Investigation of transition metal pharmacology in the cardiovascular system

Abstract

Understanding transition metal dys/homeostasis holds potential for the discovery of new treatments to curb the increasing burden of cardio- and cerebrovascular diseases. However, their pharmacology and roles in the cardiovascular system have been underexplored. This thesis investigated examples of transition metal pharmacology in the cardiovascular system by (1) using genetically-modified mice susceptible to iron accumulation and (2) pharmacologically elevating the levels of zinc in isolated arteries to probe its roles.

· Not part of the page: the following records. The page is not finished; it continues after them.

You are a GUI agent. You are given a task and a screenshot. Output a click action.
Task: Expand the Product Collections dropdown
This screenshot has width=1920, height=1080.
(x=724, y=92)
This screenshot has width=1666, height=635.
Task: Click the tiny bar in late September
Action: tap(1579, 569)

To understand the role of iron, two age groups of mice (13 mo and 23 mo) deficient in the microtubule-associated protein tau (MAPT, whose role in iron homeostasis of the brain was recently established) and their wild type counterparts were used. Loss of tau protein presented an accelerated age-dependent cardiomyopathy phenotype accompanied by cardiac iron accumulation. Increased systolic blood pressure, cardiac hypertrophy and lower basal right atrial rate were seen as early as 13 mo and were further aggravated by 23 mo. Notably, 23 mo wild type mice also showed a similar phenotype with a significant iron, zinc and copper accumulation together with an altered sensitivity of isolated mesenteric arteries to contractile agonists. More importantly, chronic treatment of the middle-aged tau KO mice with clioquinol prevented the increase in systolic blood pressure, cardiac hypertrophy and lowering of the basal right atrial rate.

Clioquinol is a moderate Fe2+ chelator and a Zn2+ ionophore. Thus, by using compounds with similar properties (ionophores that deliver metals across membrane and chelators that remove them), the role of zinc in vascular tone was explored in rat isolated small resistance arteries. Four different zinc ionophores from structurally-distinct chemical classes all caused a concentration-dependent relaxation of mesenteric arteries pre-contracted by a range of agonists. The potency and efficacy were comparable to the established vasodilator drugs, sodium nitroprusside and acetylcholine. The effects were also observed in middle cerebral, basilar, coronary, saphenous and pulmonary arteries. The archetypal ionophore Zn(DTSM) also showed a depressor effect in vivo. Importantly, removal of the endogenous zinc from resting cerebral and coronary arteries with basal tone, but not the others, caused an active contraction suggesting a crucial role of zinc in maintaining resting vascular tone.

In isolated small mesenteric arteries, the mechanism of zinc ionophore-induced vasorelaxation was then investigated. Vasorelaxation by zinc ionophores involved a combination of non-competitive inhibition of voltage-operated Ca2+ channels (common to all the four classes) and a competitive α1-adrenoceptor antagonism (clioquinol). The release of vasodilatory mediators from the endothelium or perivascular nerves, antagonising the actions of endothelin, arginine vasopressin and thromboxane A2 receptors, activating potassium channels (voltage-operated, ATP-sensitive and calcium-activated) were all not involved in the relaxation.

This study revealed an essential physiological role tau protein in cardiovascular function and for the first time reported a novel vasodilatory property of zinc ionophores. These results confirm that a more detailed investigation of zinc and other transition metals in the cardiovascular system holds untapped potential for the discovery of novel biology, treatment targets and therapies.